Identifying sex-linked DArT SNPs for Macquarie perch and golden perch
We used DArTseq (Kilian et al., 2012), a reduced-representation sequencing method, to genotype 93 female and 78 male Macquarie perch from the Dartmouth and Yarra populations, and 41 female and 25 male golden perch from Macquarie, Murray and Murrumbidgee populations (samples in Supplementary Material S1). DArTseq approach is similar to double-digest restriction-associated sequencing, except it ensures high SNP quality by including ~25% of technical replicates from independent libraries in each sequencing lane and rejects SNPs with low reproducibility between technical replicates. Sequencing libraries were prepared at Diversity Arrays Technology Pty Ltd (Canberra, Australia) following Kilian et al. (2012). DNA samples were digested using a combination of restriction enzymes Pst I and Sph I that target low-copy genomic regions. Pooled libraries were sequenced using single-read technology on an Illumina HiSeq2500 (94 samples per lane; details in Appendix A). SNP discovery and genotyping were performed using DArT P/L’s proprietary analytical pipeline (detailed in Nguyen, Premachandra, Kilian, & Knibb, 2018). Briefly, the primary pipeline removed poor-quality sequences, applying more stringent criteria to the barcode region than the rest of the sequence and corrected low-quality bases from singleton tags using collapsed tags with multiple members as a template. Then the secondary pipeline (DArTsoft14) parsed clusters, comprising 69-bp sequenced tags differing by no more than 3 bases, into separate SNP loci, while ensuring the balance of read counts for the allelic pairs: loci with a 5-fold or higher difference in read counts for each allele were rejected. SNPs with a reproducibility <95% were removed, but no other filtering was performed. DArT loci for each perch species were aligned to their respective newly-assembled reference genomes (Table 1) using BLAST, with e-value ≤5e-5 and sequence identity ≥90%.
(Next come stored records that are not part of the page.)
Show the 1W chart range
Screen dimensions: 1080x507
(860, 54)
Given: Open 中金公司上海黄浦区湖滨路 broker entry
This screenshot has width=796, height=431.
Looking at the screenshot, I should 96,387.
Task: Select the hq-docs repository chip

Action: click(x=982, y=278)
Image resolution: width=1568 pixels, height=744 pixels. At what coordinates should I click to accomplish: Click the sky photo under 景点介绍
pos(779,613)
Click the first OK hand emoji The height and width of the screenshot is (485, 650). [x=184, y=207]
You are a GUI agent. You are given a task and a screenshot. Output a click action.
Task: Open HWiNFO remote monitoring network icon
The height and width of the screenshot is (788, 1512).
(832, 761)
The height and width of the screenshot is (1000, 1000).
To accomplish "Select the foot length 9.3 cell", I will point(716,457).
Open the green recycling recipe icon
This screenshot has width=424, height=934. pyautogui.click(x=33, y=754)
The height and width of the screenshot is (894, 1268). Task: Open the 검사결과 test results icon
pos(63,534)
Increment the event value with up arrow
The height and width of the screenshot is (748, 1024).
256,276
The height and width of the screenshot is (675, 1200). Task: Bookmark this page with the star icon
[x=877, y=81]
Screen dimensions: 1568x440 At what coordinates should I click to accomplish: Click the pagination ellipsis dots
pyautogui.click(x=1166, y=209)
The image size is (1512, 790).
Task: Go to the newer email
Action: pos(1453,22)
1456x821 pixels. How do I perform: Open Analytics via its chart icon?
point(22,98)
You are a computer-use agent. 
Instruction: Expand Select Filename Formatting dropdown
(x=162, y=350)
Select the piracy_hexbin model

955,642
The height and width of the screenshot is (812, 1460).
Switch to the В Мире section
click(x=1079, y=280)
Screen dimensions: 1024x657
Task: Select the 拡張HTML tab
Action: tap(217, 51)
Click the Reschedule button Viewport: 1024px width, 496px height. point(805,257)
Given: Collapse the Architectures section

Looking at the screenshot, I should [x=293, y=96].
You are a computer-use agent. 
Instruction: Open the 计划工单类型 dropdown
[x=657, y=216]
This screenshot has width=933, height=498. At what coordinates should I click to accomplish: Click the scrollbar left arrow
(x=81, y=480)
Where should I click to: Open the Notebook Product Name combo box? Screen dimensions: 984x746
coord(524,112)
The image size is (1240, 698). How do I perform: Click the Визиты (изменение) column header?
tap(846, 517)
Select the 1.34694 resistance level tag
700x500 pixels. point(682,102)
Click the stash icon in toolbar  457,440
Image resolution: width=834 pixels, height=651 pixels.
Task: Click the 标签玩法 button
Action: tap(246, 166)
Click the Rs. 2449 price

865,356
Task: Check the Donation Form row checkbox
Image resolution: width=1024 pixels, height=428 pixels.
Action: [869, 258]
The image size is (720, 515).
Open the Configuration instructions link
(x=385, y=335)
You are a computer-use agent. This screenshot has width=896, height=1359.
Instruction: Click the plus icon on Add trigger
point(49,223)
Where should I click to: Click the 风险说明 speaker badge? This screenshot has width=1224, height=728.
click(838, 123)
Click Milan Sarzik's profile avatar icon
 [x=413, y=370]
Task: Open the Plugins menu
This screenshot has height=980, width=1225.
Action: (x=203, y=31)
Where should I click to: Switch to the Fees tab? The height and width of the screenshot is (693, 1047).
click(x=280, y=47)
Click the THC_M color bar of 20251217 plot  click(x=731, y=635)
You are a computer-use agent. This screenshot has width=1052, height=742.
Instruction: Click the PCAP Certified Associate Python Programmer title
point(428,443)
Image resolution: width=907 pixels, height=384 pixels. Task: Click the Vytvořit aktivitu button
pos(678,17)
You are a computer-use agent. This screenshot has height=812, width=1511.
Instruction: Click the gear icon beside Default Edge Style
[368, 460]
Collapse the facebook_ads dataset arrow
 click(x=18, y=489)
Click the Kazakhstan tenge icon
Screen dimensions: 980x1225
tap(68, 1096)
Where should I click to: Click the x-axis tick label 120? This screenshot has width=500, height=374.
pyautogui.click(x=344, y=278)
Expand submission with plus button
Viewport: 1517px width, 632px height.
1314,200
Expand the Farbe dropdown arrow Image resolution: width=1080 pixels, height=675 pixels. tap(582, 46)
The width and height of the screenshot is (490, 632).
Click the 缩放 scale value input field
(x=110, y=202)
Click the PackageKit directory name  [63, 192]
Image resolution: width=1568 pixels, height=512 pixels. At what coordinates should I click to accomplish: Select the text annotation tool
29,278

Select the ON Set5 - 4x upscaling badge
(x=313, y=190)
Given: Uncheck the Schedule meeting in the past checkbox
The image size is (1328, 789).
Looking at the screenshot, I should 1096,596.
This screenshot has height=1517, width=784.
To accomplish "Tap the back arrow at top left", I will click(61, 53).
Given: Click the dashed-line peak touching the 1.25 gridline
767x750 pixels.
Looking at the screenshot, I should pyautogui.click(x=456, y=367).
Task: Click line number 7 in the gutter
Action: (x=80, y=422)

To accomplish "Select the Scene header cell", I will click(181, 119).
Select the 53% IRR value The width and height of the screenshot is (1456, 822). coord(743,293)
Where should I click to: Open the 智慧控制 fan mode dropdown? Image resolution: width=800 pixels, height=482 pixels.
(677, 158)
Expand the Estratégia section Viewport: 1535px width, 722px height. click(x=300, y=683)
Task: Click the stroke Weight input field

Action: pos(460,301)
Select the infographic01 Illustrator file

We tested each DArT SNP locus for belonging to one of four types: (i ) Y-linked : homozygous in males, and absent in females; (ii )XY-gametologs: homozygous in females, heterozygous in all males; (iii ) loci with male-specific allele : homozygous in females and heterozygous in >10% of males; and (iv )loci with female-specific allele : heterozygous in >10% of females and homozygous in males. The tests were performed using the gl.sexlinkage function of the dartR package (Gruber, Unmack, Berry, & Georges, 2018) in R (R Core Team, 2020) (details in Appendix B). To reduce the number of false positives due to small sample size, only loci successfully scored in >75% (>58) of male Macquarie perch and >95% (>23) male golden perch were considered, male sample sizes being smaller than for females in both species.